Veteran recalls experiences as WWII prisoner

Harry Kelley, of Basehor, flips through a scrapbook displaying a photo of him and other World War II prisoners of war in Cairo, Egypt, after they were released at the end of the war. Kelley said one other person in the photo was still alive. Kelley will celebrate his 90th birthday at 3 p.m. today at the Basehor VFW post.

Some details have grayed over time, Harry Kelley says. But more than 60 years on, the stories pour forth with scrapbooks opened on the kitchen table of his Basehor home.

He remembers spending three days in a tin hut where he couldn’t sit or lie down, for the sin of sleeping in a mess hall to avoid mosquitoes. And he remembers sweating in his cot with malaria, with nothing but water to get through it. And he won’t ever forget sitting on a runway in New York, crying because he was home.

Yes, it’s hard to remember everything, says Kelley, a prisoner of war in the Pacific during World War II.

“But I’m still here. It’s her fault, too,” he says, nodding across the table toward his wife of 62 years, Audrey. “She kept me fed good all the time. I’m sure that’s the big thing.”

Material provided
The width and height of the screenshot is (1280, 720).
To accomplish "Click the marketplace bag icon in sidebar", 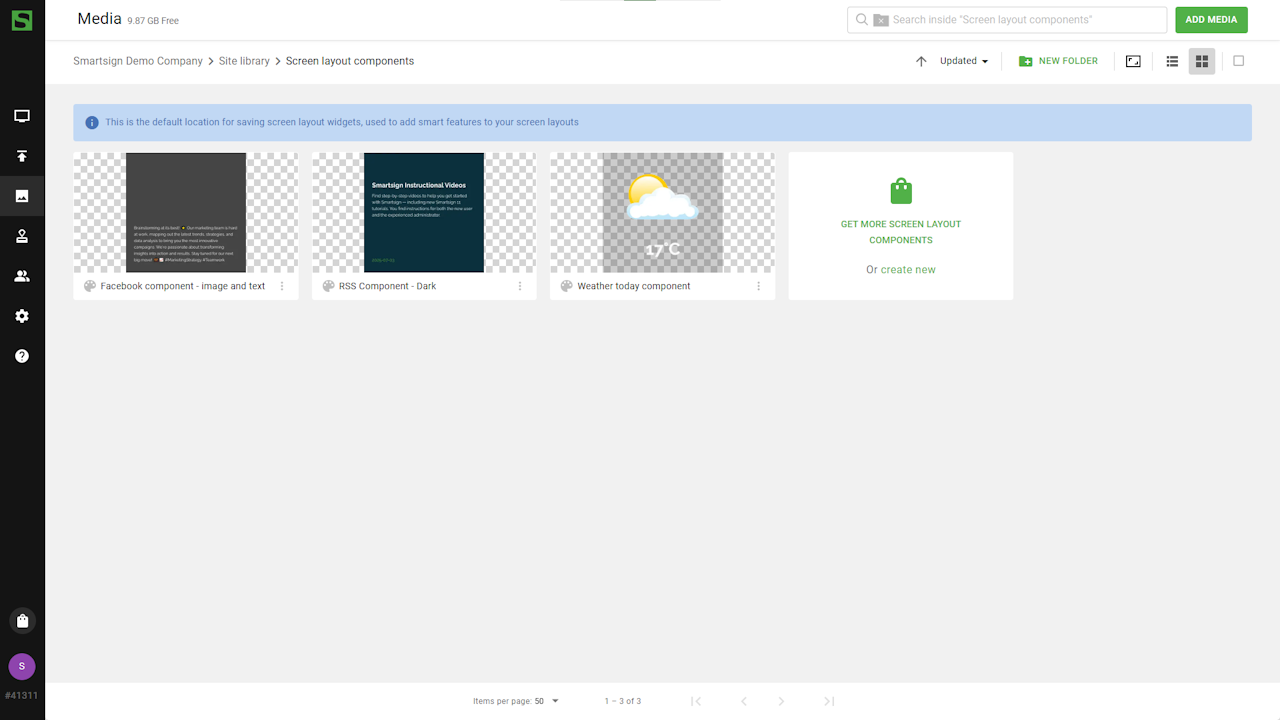I will 22,621.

To do
(a) Reproduce the article about the WWII veteran word for word from "Some details have" to "his Basehor home.".
(b) According to the article about the WWII veteran, how many years has Harry Kelley been married to Audrey?
Rely only on the article about the WWII veteran.

Results by task
(a)
Some details have grayed over time, Harry Kelley says. But more than 60 years on, the stories pour forth with scrapbooks opened on the kitchen table of his Basehor home.

(b) 62 years.